**Instructions to follow**
The required output is every entry below, copied exactly.

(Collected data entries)
★ ★ ★

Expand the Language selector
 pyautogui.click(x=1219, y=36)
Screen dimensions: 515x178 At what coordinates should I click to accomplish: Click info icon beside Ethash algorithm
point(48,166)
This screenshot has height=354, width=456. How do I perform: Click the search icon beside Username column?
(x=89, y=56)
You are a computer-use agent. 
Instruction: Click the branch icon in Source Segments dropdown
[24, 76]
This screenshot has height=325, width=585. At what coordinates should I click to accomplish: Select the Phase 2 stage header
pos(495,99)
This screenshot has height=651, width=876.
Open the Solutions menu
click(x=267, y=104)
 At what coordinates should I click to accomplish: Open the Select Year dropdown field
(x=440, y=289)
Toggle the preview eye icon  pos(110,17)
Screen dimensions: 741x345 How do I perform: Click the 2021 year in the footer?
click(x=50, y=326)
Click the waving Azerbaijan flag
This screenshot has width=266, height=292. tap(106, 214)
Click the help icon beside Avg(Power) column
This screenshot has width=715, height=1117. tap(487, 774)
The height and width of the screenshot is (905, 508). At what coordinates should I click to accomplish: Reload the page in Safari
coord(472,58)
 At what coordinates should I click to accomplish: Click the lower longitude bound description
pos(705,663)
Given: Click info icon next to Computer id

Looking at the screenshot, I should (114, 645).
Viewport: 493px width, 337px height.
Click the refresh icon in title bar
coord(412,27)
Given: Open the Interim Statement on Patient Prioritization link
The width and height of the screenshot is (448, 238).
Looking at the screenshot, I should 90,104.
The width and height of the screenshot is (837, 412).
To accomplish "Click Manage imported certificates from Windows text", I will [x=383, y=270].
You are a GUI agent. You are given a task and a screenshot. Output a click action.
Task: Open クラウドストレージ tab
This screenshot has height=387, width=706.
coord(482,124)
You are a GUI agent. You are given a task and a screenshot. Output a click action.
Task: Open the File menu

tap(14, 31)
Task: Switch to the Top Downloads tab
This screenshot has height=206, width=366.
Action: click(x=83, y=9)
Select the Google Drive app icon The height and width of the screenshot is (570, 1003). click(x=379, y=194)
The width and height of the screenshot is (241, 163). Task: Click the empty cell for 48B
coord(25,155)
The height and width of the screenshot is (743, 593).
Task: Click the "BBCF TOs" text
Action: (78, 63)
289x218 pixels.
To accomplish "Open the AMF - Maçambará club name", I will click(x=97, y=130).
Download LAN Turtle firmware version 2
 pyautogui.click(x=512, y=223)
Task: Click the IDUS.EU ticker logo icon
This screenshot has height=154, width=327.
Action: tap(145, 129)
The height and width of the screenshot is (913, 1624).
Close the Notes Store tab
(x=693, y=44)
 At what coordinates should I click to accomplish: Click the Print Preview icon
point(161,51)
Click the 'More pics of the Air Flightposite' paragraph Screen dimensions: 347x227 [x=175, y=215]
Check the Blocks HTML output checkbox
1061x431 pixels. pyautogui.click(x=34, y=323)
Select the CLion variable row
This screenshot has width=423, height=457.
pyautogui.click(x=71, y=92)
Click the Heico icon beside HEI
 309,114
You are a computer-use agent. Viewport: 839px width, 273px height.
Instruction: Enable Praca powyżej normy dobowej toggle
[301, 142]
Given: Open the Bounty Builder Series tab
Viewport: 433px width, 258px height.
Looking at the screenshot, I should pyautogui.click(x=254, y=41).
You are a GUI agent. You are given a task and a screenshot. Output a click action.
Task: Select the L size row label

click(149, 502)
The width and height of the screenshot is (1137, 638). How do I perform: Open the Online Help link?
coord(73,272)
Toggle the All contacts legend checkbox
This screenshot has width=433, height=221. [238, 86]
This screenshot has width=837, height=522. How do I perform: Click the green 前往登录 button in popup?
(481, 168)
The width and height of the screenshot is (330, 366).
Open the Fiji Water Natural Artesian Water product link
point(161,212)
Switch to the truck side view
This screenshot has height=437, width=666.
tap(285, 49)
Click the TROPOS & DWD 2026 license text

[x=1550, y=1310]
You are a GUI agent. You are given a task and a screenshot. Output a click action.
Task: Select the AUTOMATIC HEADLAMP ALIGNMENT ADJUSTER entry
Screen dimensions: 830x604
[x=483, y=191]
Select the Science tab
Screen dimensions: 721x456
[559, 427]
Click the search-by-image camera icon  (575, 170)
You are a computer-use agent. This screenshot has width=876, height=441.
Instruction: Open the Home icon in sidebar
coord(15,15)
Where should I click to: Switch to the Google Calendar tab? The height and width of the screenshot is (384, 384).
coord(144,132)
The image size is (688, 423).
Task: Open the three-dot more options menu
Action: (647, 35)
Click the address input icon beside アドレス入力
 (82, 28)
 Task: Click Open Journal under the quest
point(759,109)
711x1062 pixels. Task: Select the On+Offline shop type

★ ★ ★

**Response area**
Expand the Language selector
 pyautogui.click(x=1219, y=36)
Screen dimensions: 515x178 At what coordinates should I click to accomplish: Click info icon beside Ethash algorithm
point(48,166)
This screenshot has height=354, width=456. How do I perform: Click the search icon beside Username column?
(x=89, y=56)
You are a computer-use agent. 
Instruction: Click the branch icon in Source Segments dropdown
[24, 76]
This screenshot has height=325, width=585. At what coordinates should I click to accomplish: Select the Phase 2 stage header
pos(495,99)
This screenshot has height=651, width=876.
Open the Solutions menu
click(x=267, y=104)
 At what coordinates should I click to accomplish: Open the Select Year dropdown field
(x=440, y=289)
Toggle the preview eye icon  pos(110,17)
Screen dimensions: 741x345 How do I perform: Click the 2021 year in the footer?
click(x=50, y=326)
Click the waving Azerbaijan flag
This screenshot has width=266, height=292. tap(106, 214)
Click the help icon beside Avg(Power) column
This screenshot has width=715, height=1117. tap(487, 774)
The height and width of the screenshot is (905, 508). At what coordinates should I click to accomplish: Reload the page in Safari
coord(472,58)
 At what coordinates should I click to accomplish: Click the lower longitude bound description
pos(705,663)
Given: Click info icon next to Computer id

Looking at the screenshot, I should (114, 645).
Viewport: 493px width, 337px height.
Click the refresh icon in title bar
coord(412,27)
Given: Open the Interim Statement on Patient Prioritization link
The width and height of the screenshot is (448, 238).
Looking at the screenshot, I should 90,104.
The width and height of the screenshot is (837, 412).
To accomplish "Click Manage imported certificates from Windows text", I will [x=383, y=270].
You are a GUI agent. You are given a task and a screenshot. Output a click action.
Task: Open クラウドストレージ tab
This screenshot has height=387, width=706.
coord(482,124)
You are a GUI agent. You are given a task and a screenshot. Output a click action.
Task: Open the File menu

tap(14, 31)
Task: Switch to the Top Downloads tab
This screenshot has height=206, width=366.
Action: click(x=83, y=9)
Select the Google Drive app icon The height and width of the screenshot is (570, 1003). click(x=379, y=194)
The width and height of the screenshot is (241, 163). Task: Click the empty cell for 48B
coord(25,155)
The height and width of the screenshot is (743, 593).
Task: Click the "BBCF TOs" text
Action: (78, 63)
289x218 pixels.
To accomplish "Open the AMF - Maçambará club name", I will click(x=97, y=130).
Download LAN Turtle firmware version 2
 pyautogui.click(x=512, y=223)
Task: Click the IDUS.EU ticker logo icon
This screenshot has height=154, width=327.
Action: tap(145, 129)
The height and width of the screenshot is (913, 1624).
Close the Notes Store tab
(x=693, y=44)
 At what coordinates should I click to accomplish: Click the Print Preview icon
point(161,51)
Click the 'More pics of the Air Flightposite' paragraph Screen dimensions: 347x227 [x=175, y=215]
Check the Blocks HTML output checkbox
1061x431 pixels. pyautogui.click(x=34, y=323)
Select the CLion variable row
This screenshot has width=423, height=457.
pyautogui.click(x=71, y=92)
Click the Heico icon beside HEI
 309,114
You are a computer-use agent. Viewport: 839px width, 273px height.
Instruction: Enable Praca powyżej normy dobowej toggle
[301, 142]
Given: Open the Bounty Builder Series tab
Viewport: 433px width, 258px height.
Looking at the screenshot, I should pyautogui.click(x=254, y=41).
You are a GUI agent. You are given a task and a screenshot. Output a click action.
Task: Select the L size row label

click(149, 502)
The width and height of the screenshot is (1137, 638). How do I perform: Open the Online Help link?
coord(73,272)
Toggle the All contacts legend checkbox
This screenshot has width=433, height=221. [238, 86]
This screenshot has width=837, height=522. How do I perform: Click the green 前往登录 button in popup?
(481, 168)
The width and height of the screenshot is (330, 366).
Open the Fiji Water Natural Artesian Water product link
point(161,212)
Switch to the truck side view
This screenshot has height=437, width=666.
tap(285, 49)
Click the TROPOS & DWD 2026 license text

[x=1550, y=1310]
You are a GUI agent. You are given a task and a screenshot. Output a click action.
Task: Select the AUTOMATIC HEADLAMP ALIGNMENT ADJUSTER entry
Screen dimensions: 830x604
[x=483, y=191]
Select the Science tab
Screen dimensions: 721x456
[559, 427]
Click the search-by-image camera icon  (575, 170)
You are a computer-use agent. This screenshot has width=876, height=441.
Instruction: Open the Home icon in sidebar
coord(15,15)
Where should I click to: Switch to the Google Calendar tab? The height and width of the screenshot is (384, 384).
coord(144,132)
The image size is (688, 423).
Task: Open the three-dot more options menu
Action: (647, 35)
Click the address input icon beside アドレス入力
 (82, 28)
 Task: Click Open Journal under the quest
point(759,109)
711x1062 pixels. Task: Select the On+Offline shop type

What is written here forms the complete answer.